Efficient Black Silicon Solar Cells with Multi-Scale Surface Texture

A nanostructured, density-graded surface layer can replace conventional quarter-wavelength coatings as the anti-reflection layer in photovoltaics. If the layer is comprised of structures smaller than the wavelength of the incident light and the density is graded across more than about half the wavelength of the light, reflection is strongly suppressed (H. M. Branz et al., APL \textbf{94} 2009). We developed an inexpensive liquid etch technique for silicon to produce ``black Si'' based upon this physics. However, the problem of high carrier recombination within this nanostructured layer must be overcome to improve beyond the present best solar cell with its confirmed 16.8{\%} black silicon sunlight-to-electricity conversion efficiency (H-C. Yuan et al., APL \textbf{95} 2009).
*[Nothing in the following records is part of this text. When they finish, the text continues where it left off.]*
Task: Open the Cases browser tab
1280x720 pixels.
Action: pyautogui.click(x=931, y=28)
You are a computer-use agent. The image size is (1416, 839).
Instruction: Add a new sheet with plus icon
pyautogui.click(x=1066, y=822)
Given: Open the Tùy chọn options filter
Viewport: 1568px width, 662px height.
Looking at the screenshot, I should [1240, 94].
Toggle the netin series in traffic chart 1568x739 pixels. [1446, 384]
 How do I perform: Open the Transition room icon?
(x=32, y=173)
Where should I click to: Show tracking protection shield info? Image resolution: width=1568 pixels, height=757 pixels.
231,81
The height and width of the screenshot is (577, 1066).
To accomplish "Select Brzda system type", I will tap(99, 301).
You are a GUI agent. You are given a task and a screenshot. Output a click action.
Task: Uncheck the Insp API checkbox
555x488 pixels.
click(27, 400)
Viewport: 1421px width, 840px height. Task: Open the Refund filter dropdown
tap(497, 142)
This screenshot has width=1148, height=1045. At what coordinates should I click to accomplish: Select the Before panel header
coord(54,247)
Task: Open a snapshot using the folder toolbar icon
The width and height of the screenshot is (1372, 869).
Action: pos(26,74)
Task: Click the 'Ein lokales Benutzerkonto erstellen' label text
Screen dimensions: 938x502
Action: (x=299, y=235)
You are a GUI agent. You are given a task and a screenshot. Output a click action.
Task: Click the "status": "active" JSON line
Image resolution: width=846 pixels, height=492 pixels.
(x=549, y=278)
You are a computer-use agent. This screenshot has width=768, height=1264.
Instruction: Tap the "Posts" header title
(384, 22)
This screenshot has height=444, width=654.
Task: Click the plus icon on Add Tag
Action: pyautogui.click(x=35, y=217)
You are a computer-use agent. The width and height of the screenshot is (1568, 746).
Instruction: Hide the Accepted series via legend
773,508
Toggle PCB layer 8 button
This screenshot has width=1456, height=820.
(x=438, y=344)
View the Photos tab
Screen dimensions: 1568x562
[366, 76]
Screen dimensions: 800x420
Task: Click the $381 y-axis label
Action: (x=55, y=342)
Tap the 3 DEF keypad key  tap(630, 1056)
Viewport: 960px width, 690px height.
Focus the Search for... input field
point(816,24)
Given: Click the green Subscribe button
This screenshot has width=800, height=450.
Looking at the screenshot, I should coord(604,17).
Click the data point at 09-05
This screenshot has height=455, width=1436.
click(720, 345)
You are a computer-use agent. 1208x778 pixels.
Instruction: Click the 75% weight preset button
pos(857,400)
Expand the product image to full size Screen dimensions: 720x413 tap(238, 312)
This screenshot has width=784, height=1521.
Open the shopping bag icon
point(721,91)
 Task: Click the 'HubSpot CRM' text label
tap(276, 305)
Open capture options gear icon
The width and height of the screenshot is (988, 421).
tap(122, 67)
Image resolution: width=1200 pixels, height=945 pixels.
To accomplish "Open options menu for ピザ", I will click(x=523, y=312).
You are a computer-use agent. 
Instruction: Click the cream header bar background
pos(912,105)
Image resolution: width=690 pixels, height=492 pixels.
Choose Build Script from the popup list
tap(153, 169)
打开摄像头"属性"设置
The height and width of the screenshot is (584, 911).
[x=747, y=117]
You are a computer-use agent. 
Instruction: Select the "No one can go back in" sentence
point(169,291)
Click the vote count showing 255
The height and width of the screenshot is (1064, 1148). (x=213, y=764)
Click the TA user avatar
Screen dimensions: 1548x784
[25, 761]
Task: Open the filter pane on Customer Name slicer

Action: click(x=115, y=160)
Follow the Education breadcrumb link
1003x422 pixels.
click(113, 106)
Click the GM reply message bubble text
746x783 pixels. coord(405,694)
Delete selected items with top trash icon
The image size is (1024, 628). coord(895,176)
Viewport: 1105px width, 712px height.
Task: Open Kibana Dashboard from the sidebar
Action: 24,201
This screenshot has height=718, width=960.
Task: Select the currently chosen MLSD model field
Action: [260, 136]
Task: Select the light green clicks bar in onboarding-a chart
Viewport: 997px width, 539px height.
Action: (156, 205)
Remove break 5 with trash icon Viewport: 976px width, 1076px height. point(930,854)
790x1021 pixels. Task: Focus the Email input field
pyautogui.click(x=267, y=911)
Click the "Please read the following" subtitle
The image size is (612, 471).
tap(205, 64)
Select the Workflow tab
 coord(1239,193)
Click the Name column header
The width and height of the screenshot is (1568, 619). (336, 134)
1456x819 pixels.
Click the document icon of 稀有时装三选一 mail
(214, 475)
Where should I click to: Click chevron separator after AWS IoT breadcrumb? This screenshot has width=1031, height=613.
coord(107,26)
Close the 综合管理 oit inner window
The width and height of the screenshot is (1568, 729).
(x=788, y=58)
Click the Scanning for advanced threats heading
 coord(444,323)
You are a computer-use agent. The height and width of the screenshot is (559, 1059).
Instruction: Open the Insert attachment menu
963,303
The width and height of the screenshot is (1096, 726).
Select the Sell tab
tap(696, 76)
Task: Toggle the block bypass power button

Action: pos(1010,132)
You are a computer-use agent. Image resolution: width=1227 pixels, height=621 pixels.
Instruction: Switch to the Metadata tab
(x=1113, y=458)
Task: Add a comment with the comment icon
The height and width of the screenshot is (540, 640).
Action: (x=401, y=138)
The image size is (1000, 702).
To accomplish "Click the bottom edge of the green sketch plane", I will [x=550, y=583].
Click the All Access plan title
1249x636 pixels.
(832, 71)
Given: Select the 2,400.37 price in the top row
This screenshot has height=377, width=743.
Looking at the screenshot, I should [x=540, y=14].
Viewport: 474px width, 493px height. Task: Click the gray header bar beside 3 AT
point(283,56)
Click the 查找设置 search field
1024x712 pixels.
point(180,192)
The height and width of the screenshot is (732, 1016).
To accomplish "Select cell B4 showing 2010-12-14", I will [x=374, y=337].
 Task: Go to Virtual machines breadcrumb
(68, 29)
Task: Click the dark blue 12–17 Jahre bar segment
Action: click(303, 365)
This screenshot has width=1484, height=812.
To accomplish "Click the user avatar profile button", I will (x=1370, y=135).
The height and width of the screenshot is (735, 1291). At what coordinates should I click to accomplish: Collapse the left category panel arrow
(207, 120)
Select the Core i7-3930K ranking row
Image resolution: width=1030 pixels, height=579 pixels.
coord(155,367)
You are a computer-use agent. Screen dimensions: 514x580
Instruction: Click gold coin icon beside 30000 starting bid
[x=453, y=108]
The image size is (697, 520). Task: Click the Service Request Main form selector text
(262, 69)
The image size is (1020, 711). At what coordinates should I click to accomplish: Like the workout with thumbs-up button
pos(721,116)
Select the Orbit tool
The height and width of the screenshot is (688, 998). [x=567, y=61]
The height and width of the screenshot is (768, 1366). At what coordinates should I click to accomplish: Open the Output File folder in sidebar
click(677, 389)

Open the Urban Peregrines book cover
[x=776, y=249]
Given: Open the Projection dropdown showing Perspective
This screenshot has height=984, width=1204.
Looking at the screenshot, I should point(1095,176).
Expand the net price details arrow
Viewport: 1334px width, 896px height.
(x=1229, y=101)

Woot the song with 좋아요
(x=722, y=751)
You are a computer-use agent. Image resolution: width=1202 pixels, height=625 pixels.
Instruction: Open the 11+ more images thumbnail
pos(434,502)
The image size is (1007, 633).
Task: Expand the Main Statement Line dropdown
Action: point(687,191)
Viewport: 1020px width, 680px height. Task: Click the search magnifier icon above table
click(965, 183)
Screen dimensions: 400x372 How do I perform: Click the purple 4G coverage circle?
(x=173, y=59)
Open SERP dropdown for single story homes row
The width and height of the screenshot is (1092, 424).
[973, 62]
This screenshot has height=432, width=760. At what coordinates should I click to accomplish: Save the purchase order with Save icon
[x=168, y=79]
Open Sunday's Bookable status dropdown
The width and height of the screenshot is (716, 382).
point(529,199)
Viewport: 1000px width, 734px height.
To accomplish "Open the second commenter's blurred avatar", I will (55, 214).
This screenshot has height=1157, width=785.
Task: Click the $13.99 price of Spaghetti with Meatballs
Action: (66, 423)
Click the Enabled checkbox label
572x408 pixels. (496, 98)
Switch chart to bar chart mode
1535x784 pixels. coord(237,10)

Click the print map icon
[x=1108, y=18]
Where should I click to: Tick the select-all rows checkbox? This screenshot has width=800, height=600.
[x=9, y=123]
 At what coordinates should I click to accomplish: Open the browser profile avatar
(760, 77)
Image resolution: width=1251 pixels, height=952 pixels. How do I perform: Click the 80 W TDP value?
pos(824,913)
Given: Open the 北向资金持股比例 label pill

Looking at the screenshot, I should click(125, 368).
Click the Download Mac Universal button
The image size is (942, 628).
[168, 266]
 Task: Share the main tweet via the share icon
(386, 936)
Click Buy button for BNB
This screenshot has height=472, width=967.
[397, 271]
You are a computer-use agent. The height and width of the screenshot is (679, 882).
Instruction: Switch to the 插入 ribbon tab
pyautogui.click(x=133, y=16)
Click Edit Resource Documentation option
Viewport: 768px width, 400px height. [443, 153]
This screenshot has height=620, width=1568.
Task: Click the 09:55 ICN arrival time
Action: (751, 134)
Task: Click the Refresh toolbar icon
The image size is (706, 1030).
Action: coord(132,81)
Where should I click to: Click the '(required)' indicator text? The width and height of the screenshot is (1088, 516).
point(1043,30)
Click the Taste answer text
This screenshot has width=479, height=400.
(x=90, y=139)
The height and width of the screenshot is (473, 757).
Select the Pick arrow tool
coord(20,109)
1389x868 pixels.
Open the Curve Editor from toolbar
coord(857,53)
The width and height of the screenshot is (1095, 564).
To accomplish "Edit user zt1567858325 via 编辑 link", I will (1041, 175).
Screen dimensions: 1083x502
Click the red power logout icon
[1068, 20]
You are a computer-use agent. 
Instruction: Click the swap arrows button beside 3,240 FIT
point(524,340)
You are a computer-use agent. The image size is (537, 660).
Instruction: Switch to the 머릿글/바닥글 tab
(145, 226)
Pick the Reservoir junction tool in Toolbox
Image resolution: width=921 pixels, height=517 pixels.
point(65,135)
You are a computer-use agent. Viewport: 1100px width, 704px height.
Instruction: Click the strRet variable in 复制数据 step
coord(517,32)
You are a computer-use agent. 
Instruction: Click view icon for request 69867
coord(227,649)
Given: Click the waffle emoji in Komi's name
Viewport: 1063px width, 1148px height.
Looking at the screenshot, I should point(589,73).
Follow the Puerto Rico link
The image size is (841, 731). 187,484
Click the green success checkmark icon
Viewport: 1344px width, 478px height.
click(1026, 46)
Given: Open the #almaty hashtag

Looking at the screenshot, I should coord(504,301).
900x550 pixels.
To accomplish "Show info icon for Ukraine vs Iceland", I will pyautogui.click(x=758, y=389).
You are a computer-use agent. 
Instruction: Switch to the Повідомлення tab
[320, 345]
In this work, we combine the black Si layer with conventional KOH-etched pyramidal surface texture (Y. Xiu et al., Langmuir \textbf{24 }2008) at micron-scale. Pyramids contribute anti-reflection based on geometric optics. Combining the pyramids with nanostructures only 100 nm deep provides reflectivity below 2{\%} across a wavelength range from 350 -- 1000 nm. To-date, we have obtained a solar cell efficiency of 17{\%} with a V$_{oc}$ of 613 mV, J$_{sc}$ of 35 mA/cm$^{2}$ and fill-factor of 78{\%}. These cells have improved blue response compared to the best planar black Si cells.